- **Task to carry out**
Only an exact retyping of all the entries counts as an answer.

- **Dataset**
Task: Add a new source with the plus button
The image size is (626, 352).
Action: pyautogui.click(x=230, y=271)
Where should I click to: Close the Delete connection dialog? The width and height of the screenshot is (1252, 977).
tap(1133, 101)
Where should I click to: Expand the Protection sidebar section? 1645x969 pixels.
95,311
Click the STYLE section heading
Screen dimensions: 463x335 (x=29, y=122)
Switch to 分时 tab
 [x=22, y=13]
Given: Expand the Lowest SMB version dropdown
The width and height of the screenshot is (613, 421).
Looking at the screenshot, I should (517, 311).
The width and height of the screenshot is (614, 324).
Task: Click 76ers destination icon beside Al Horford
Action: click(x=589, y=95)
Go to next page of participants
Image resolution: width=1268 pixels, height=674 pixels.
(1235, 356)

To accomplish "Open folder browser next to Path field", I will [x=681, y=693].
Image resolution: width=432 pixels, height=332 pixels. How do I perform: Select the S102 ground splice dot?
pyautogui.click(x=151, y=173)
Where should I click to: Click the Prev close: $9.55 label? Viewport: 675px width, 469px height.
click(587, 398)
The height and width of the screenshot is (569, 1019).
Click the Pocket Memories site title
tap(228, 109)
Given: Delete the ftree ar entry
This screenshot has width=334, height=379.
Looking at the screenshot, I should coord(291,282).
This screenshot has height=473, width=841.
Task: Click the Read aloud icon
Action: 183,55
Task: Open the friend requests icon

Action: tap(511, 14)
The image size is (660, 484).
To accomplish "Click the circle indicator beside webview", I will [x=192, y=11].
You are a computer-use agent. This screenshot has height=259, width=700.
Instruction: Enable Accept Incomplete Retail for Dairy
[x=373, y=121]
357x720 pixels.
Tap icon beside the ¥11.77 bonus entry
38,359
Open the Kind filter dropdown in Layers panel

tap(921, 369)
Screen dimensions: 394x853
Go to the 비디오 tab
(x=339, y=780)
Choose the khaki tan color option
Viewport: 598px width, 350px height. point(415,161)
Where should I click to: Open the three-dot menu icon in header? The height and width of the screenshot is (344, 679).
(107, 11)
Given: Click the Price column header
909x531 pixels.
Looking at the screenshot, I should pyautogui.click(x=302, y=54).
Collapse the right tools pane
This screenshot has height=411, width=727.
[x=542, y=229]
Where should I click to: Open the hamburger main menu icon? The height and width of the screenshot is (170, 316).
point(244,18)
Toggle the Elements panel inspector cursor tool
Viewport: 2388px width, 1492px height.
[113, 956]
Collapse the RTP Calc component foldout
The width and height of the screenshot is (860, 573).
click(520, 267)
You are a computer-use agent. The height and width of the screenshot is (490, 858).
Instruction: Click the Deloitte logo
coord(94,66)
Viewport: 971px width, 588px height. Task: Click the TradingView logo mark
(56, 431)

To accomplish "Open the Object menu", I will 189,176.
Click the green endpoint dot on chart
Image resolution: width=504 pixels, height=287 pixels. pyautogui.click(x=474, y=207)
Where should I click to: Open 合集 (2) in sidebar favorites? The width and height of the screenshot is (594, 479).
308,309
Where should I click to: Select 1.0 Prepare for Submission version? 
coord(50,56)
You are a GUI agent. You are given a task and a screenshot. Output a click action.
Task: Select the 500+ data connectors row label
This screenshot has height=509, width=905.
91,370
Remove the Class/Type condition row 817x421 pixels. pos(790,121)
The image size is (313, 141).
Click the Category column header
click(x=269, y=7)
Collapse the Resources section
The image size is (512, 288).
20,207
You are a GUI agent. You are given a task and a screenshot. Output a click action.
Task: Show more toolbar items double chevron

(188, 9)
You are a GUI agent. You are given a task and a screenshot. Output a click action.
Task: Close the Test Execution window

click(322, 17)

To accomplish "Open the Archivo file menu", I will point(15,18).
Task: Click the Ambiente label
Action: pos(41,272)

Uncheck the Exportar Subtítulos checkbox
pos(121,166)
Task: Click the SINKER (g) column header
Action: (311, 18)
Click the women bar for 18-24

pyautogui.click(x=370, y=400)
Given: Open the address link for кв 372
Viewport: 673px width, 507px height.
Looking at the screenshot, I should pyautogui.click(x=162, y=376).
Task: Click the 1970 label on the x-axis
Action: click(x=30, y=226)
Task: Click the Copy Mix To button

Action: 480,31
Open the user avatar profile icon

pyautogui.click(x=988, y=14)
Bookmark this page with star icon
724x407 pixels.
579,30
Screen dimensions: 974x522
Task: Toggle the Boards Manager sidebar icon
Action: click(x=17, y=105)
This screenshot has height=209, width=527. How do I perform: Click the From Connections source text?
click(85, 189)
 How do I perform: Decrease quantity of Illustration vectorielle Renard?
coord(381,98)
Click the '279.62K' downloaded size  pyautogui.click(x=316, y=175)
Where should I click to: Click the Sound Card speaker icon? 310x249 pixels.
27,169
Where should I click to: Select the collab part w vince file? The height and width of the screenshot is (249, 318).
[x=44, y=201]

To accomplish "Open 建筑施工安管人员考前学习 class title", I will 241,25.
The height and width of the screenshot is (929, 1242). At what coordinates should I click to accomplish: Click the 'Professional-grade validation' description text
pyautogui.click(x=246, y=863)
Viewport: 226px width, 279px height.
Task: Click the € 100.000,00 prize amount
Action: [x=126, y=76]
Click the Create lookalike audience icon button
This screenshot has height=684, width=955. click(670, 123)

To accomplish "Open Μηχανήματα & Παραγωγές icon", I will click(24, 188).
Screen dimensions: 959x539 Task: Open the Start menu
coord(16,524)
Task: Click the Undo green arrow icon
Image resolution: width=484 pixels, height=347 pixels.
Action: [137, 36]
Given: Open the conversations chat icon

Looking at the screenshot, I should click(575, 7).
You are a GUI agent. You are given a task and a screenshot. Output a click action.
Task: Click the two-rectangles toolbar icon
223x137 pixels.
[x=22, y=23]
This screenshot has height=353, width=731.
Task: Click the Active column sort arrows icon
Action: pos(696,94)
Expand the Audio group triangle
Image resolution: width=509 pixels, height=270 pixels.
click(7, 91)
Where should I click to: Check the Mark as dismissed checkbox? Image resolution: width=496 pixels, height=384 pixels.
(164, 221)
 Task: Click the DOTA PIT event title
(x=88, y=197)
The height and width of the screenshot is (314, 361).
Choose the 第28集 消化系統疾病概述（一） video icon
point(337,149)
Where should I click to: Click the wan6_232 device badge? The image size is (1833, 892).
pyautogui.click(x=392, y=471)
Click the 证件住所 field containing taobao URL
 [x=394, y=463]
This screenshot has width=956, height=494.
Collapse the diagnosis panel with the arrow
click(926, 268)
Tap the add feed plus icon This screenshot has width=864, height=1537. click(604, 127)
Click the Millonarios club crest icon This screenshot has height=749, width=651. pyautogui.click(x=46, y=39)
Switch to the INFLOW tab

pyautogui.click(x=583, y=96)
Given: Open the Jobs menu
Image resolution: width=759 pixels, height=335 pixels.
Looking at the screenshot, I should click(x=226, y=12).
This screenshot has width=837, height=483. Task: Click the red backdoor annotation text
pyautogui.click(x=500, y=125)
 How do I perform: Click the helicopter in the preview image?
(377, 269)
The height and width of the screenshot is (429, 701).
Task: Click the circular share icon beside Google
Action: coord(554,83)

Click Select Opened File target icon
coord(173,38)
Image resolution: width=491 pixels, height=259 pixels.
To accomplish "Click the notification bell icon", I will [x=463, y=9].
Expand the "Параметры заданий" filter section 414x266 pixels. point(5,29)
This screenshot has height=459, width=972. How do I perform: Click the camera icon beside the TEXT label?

- **Answer for this exercise**
Task: Add a new source with the plus button
The image size is (626, 352).
Action: pyautogui.click(x=230, y=271)
Where should I click to: Close the Delete connection dialog? The width and height of the screenshot is (1252, 977).
tap(1133, 101)
Where should I click to: Expand the Protection sidebar section? 1645x969 pixels.
95,311
Click the STYLE section heading
Screen dimensions: 463x335 (x=29, y=122)
Switch to 分时 tab
 [x=22, y=13]
Given: Expand the Lowest SMB version dropdown
The width and height of the screenshot is (613, 421).
Looking at the screenshot, I should (517, 311).
The width and height of the screenshot is (614, 324).
Task: Click 76ers destination icon beside Al Horford
Action: click(x=589, y=95)
Go to next page of participants
Image resolution: width=1268 pixels, height=674 pixels.
(1235, 356)

To accomplish "Open folder browser next to Path field", I will [x=681, y=693].
Image resolution: width=432 pixels, height=332 pixels. How do I perform: Select the S102 ground splice dot?
pyautogui.click(x=151, y=173)
Where should I click to: Click the Prev close: $9.55 label? Viewport: 675px width, 469px height.
click(587, 398)
The height and width of the screenshot is (569, 1019).
Click the Pocket Memories site title
tap(228, 109)
Given: Delete the ftree ar entry
This screenshot has width=334, height=379.
Looking at the screenshot, I should coord(291,282).
This screenshot has height=473, width=841.
Task: Click the Read aloud icon
Action: 183,55
Task: Open the friend requests icon

Action: tap(511, 14)
The image size is (660, 484).
To accomplish "Click the circle indicator beside webview", I will [x=192, y=11].
You are a computer-use agent. This screenshot has height=259, width=700.
Instruction: Enable Accept Incomplete Retail for Dairy
[x=373, y=121]
357x720 pixels.
Tap icon beside the ¥11.77 bonus entry
38,359
Open the Kind filter dropdown in Layers panel

tap(921, 369)
Screen dimensions: 394x853
Go to the 비디오 tab
(x=339, y=780)
Choose the khaki tan color option
Viewport: 598px width, 350px height. point(415,161)
Where should I click to: Open the three-dot menu icon in header? The height and width of the screenshot is (344, 679).
(107, 11)
Given: Click the Price column header
909x531 pixels.
Looking at the screenshot, I should pyautogui.click(x=302, y=54).
Collapse the right tools pane
This screenshot has height=411, width=727.
[x=542, y=229]
Where should I click to: Open the hamburger main menu icon? The height and width of the screenshot is (170, 316).
point(244,18)
Toggle the Elements panel inspector cursor tool
Viewport: 2388px width, 1492px height.
[113, 956]
Collapse the RTP Calc component foldout
The width and height of the screenshot is (860, 573).
click(520, 267)
You are a computer-use agent. The height and width of the screenshot is (490, 858).
Instruction: Click the Deloitte logo
coord(94,66)
Viewport: 971px width, 588px height. Task: Click the TradingView logo mark
(56, 431)

To accomplish "Open the Object menu", I will 189,176.
Click the green endpoint dot on chart
Image resolution: width=504 pixels, height=287 pixels. pyautogui.click(x=474, y=207)
Where should I click to: Open 合集 (2) in sidebar favorites? The width and height of the screenshot is (594, 479).
308,309
Where should I click to: Select 1.0 Prepare for Submission version? 
coord(50,56)
You are a GUI agent. You are given a task and a screenshot. Output a click action.
Task: Select the 500+ data connectors row label
This screenshot has height=509, width=905.
91,370
Remove the Class/Type condition row 817x421 pixels. pos(790,121)
The image size is (313, 141).
Click the Category column header
click(x=269, y=7)
Collapse the Resources section
The image size is (512, 288).
20,207
You are a GUI agent. You are given a task and a screenshot. Output a click action.
Task: Show more toolbar items double chevron

(188, 9)
You are a GUI agent. You are given a task and a screenshot. Output a click action.
Task: Close the Test Execution window

click(322, 17)

To accomplish "Open the Archivo file menu", I will point(15,18).
Task: Click the Ambiente label
Action: pos(41,272)

Uncheck the Exportar Subtítulos checkbox
pos(121,166)
Task: Click the SINKER (g) column header
Action: (311, 18)
Click the women bar for 18-24

pyautogui.click(x=370, y=400)
Given: Open the address link for кв 372
Viewport: 673px width, 507px height.
Looking at the screenshot, I should pyautogui.click(x=162, y=376).
Task: Click the 1970 label on the x-axis
Action: click(x=30, y=226)
Task: Click the Copy Mix To button

Action: 480,31
Open the user avatar profile icon

pyautogui.click(x=988, y=14)
Bookmark this page with star icon
724x407 pixels.
579,30
Screen dimensions: 974x522
Task: Toggle the Boards Manager sidebar icon
Action: click(x=17, y=105)
This screenshot has height=209, width=527. How do I perform: Click the From Connections source text?
click(85, 189)
 How do I perform: Decrease quantity of Illustration vectorielle Renard?
coord(381,98)
Click the '279.62K' downloaded size  pyautogui.click(x=316, y=175)
Where should I click to: Click the Sound Card speaker icon? 310x249 pixels.
27,169
Where should I click to: Select the collab part w vince file? The height and width of the screenshot is (249, 318).
[x=44, y=201]

To accomplish "Open 建筑施工安管人员考前学习 class title", I will 241,25.
The height and width of the screenshot is (929, 1242). At what coordinates should I click to accomplish: Click the 'Professional-grade validation' description text
pyautogui.click(x=246, y=863)
Viewport: 226px width, 279px height.
Task: Click the € 100.000,00 prize amount
Action: [x=126, y=76]
Click the Create lookalike audience icon button
This screenshot has height=684, width=955. click(670, 123)

To accomplish "Open Μηχανήματα & Παραγωγές icon", I will click(24, 188).
Screen dimensions: 959x539 Task: Open the Start menu
coord(16,524)
Task: Click the Undo green arrow icon
Image resolution: width=484 pixels, height=347 pixels.
Action: [137, 36]
Given: Open the conversations chat icon

Looking at the screenshot, I should click(575, 7).
You are a GUI agent. You are given a task and a screenshot. Output a click action.
Task: Click the two-rectangles toolbar icon
223x137 pixels.
[x=22, y=23]
This screenshot has height=353, width=731.
Task: Click the Active column sort arrows icon
Action: pos(696,94)
Expand the Audio group triangle
Image resolution: width=509 pixels, height=270 pixels.
click(7, 91)
Where should I click to: Check the Mark as dismissed checkbox? Image resolution: width=496 pixels, height=384 pixels.
(164, 221)
 Task: Click the DOTA PIT event title
(x=88, y=197)
The height and width of the screenshot is (314, 361).
Choose the 第28集 消化系統疾病概述（一） video icon
point(337,149)
Where should I click to: Click the wan6_232 device badge? The image size is (1833, 892).
pyautogui.click(x=392, y=471)
Click the 证件住所 field containing taobao URL
 [x=394, y=463]
This screenshot has width=956, height=494.
Collapse the diagnosis panel with the arrow
click(926, 268)
Tap the add feed plus icon This screenshot has width=864, height=1537. click(604, 127)
Click the Millonarios club crest icon This screenshot has height=749, width=651. pyautogui.click(x=46, y=39)
Switch to the INFLOW tab

pyautogui.click(x=583, y=96)
Given: Open the Jobs menu
Image resolution: width=759 pixels, height=335 pixels.
Looking at the screenshot, I should click(x=226, y=12).
This screenshot has width=837, height=483. Task: Click the red backdoor annotation text
pyautogui.click(x=500, y=125)
 How do I perform: Click the helicopter in the preview image?
(377, 269)
The height and width of the screenshot is (429, 701).
Task: Click the circular share icon beside Google
Action: coord(554,83)

Click Select Opened File target icon
coord(173,38)
Image resolution: width=491 pixels, height=259 pixels.
To accomplish "Click the notification bell icon", I will [x=463, y=9].
Expand the "Параметры заданий" filter section 414x266 pixels. point(5,29)
This screenshot has height=459, width=972. How do I perform: Click the camera icon beside the TEXT label?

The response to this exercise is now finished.